Grâce à Thomas Piketty, nous sommes prêt(e)s à participer à la curée et à ses miettes... Tant du côté des "capitaux" (rien que des éléments de patrimoine, en réalité), que du côté des "revenus", il doit y avoir quelque chose à ramasser à titre "individuel"... C'est ce qui peut sans doute, dans le langage d'une certaine petite-bourgeoisie, se couvrir de la misérable formule "faire société"... Voici l'infâme ramassis des "petits autres" qui se comptent comme une invraisemblable collection d'émargeurs à la démocratie méritocratique.
En termes lacaniens, on nous aura rivé(e)s au registre imaginaire, c'est-à-dire à ce qui est constitutif du moi : chacun pour soi, et tous les coups sont permis... Dans le miroir, bien certainement, il n'y a que moi... autre moi-même, et qui moi-même me trahit en ce qu'il est mon autre... et pourtant moi encore...
Après cela, que nous reste-t-il dans le regard pour observer autre chose que "moi" et son pauvre "même" ? En tout cas, nous constatons que Thomas Piketty tient absolument à renforcer la structure à oeillères qu'il nous a mise sur le nez, en nous rappelant une nouvelle fois à l'ordre de ce qui doit être "vu" autant pour l'ici que pour le maintenant :
"Afin d'aider chacun à visualiser la forme concrète que prennent les patrimoines dans le monde d'aujourd'hui, il est inutile de préciser que le stock de capital dans les pays développés se partage actuellement entre deux moitiés approximativement égales : capital logement d'une part, et capital productif utilisé par les entreprises et administrations d'autre part." (page 91)
La tanière, d'abord... Le terrain de chasse, ensuite... Le petit-bourgeois est paré... Toute la science économique vient de s'effondrer dans un grand bruit de vaisselle brisée et de lavabos qui se vident.

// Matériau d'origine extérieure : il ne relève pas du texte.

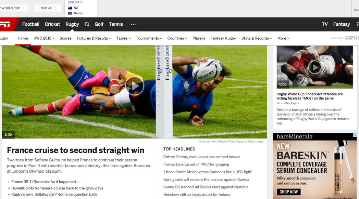359x199 pixels.
Task: Switch to the Cricket section
Action: click(x=52, y=24)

Faisons nos comptes, et réjouissons-nous :
"Pour simplifier, dans les pays riches des années 2010, chaque habitant gagne en moyenne de l'ordre de 30 000 euros de revenu annuel, et possède environ 180 000 euros de patrimoine, dont 90 000 euros sous forme d'actions, obligations et autres parts, plans d'épargne ou placements financiers investis dans les entreprises et les administrations." (pages 91-92)
Comme on le voit, la chasse est bonne... rapportée au confort général de la tanière... et aux moyens que celle-ci fournit pour repartir de l'avant.

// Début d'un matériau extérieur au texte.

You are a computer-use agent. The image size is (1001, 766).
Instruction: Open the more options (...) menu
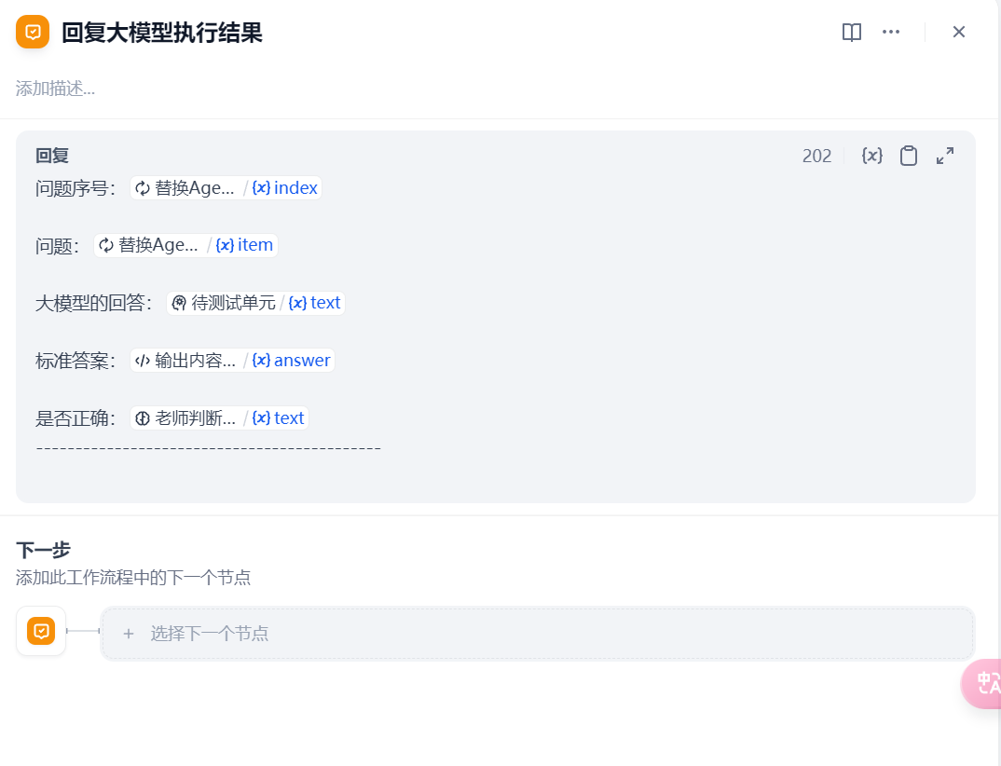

Or, Thomas Piketty n'oublie pas d'aiguiser notre attention de petits rapaces :
"Il existe des variations intéressantes entre pays, que nous analyserons dans le prochain chapitre." (page 92)
Qui dit mieux ? A-t-on jamais vu pareils enfantillages s'affirmer avec autant d'apparente ingénuité pour régler des questions qui n'inquiètent rien que l'ensemble de la planète ?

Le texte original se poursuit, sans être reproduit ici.